Help me identify this 1980s spy manual for kids

I absolutely adored Get Smart as a kid. It led to me reading a lot of spy-themed children’s literature. There’s one book in particular that I was fond of but whose title and author escapes me. Can anyone help me identify it?

The book was billed as a manual for secret agents, but was actually aimed at kids. It consisted mostly of short tips ranging from a sentence to a paragraph in length. Each tip was accompanied by an icon that indicated its category. For example, tips concerning how to disguise yourself used a beaglepuss icon. An example disguise tip would have been something like, “You can disguise your footprints by wearing shoes several sizes too big. Whoever discovers the footprints will think that they were made by someone much taller than you.” Other tips covered things like special equipment and how to read and write secret codes.

I probably read the book in the very early 1990s, and it seemed new-ish at the time, so I’m guessing that it was published some time between, say, 1982 and 1992. I could be wrong, but I vaguely recall that the cover was blue.

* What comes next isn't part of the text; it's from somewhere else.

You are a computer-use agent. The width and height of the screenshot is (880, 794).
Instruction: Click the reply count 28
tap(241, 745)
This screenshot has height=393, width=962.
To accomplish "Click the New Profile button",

I know that we had a (thin softcover) book like that when I was a kid (early 80s), but I couldn’t tell you for the life of me what it was called. That’s where I first saw the “stick a hair over the crack of a door to tell if it has been opened” trick.

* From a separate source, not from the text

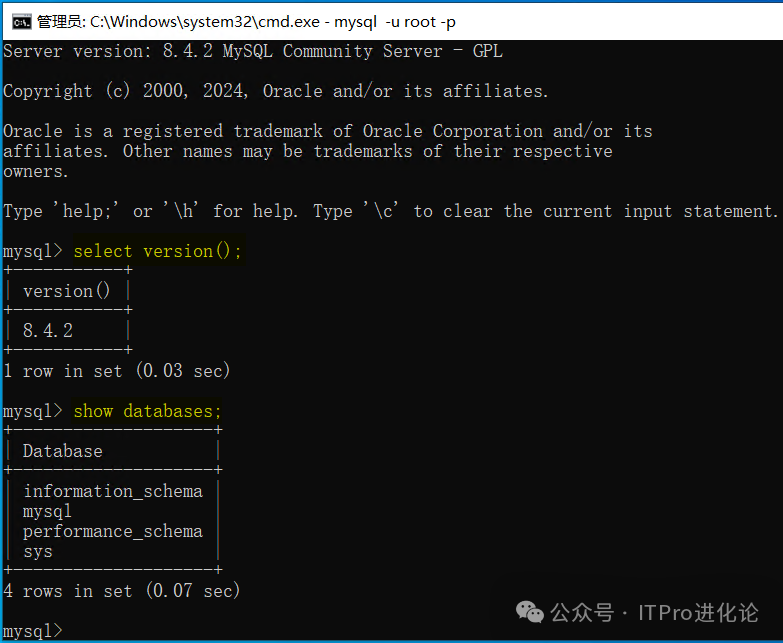Select the information_schema database row
This screenshot has height=643, width=783.
pos(112,491)
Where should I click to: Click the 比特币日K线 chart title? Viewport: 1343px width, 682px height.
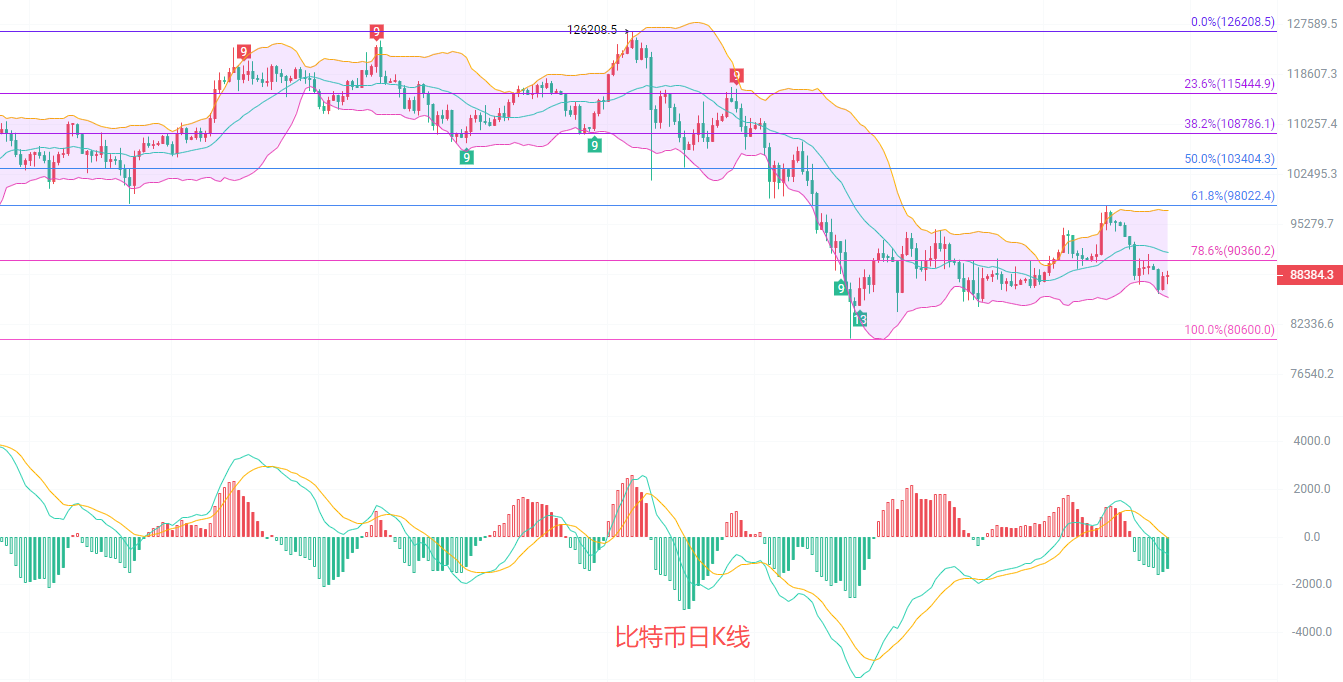(x=681, y=637)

EDIT: Googling around, it looks like the book we had was “The KnowHow Book of Spycraft”.

https://usborne.com/browse-books/catalogue/product/1/6965/the-knowhow-book-of-spycraft/

Seems like a fascinating book (and I loved many other Usborne books as a kid) but I don’t think it’s the one that I remember. The page samples from the Usborne book show lots of full-page illustrations, whereas I’m pretty sure the book I read was almost entirely text.

I had that one when I was 10. I gosh-darned loved it! Even though none of it was realistic in any way (some Usborne books were based on real things, some on fantastical things) it had fun puzzles and jokes in it, some hidden away in the corners to be discovered, and I loved that kind of thing.

I think I had The Funcraft Book of Spycraft, but that doesn’t sound like it, either.

Good grief, that’s the same one I had, and indeed a much reread and loved book.

Could it have been The Big Book of Secrets by Gyles Brandreth? My memories of it are very similar to what you describe.

(In retrospect, it was “The KnowHow Book of Detection” that had the “hair-over-the-door” trick.)

Without seeing the inside of the book, I can’t be sure. Unfortunately, neither Amazon nor Google Books has any previews, and the book isn’t available from my university library (even via interlibrary loan). Perhaps someone else here has a copy and can confirm it matches my description?

I also had a book as a kid (though it might have been a library book) that was nothing but nonfiction accounts of successful (and unsuccessful) spies and how they did it. The one that stands out was a Soviet spy who scored a major intelligence coup by asking for and getting a guided tour of an American military base.

Next time I’m at my mom’s house, I’ll have to check the secret compartment in the bedstand in my old room (and yes, of course I had a secret compartment in the bedstand). It’s probably still there, unless my nephew has replaced it with his own secrets, for when he comes over to visit.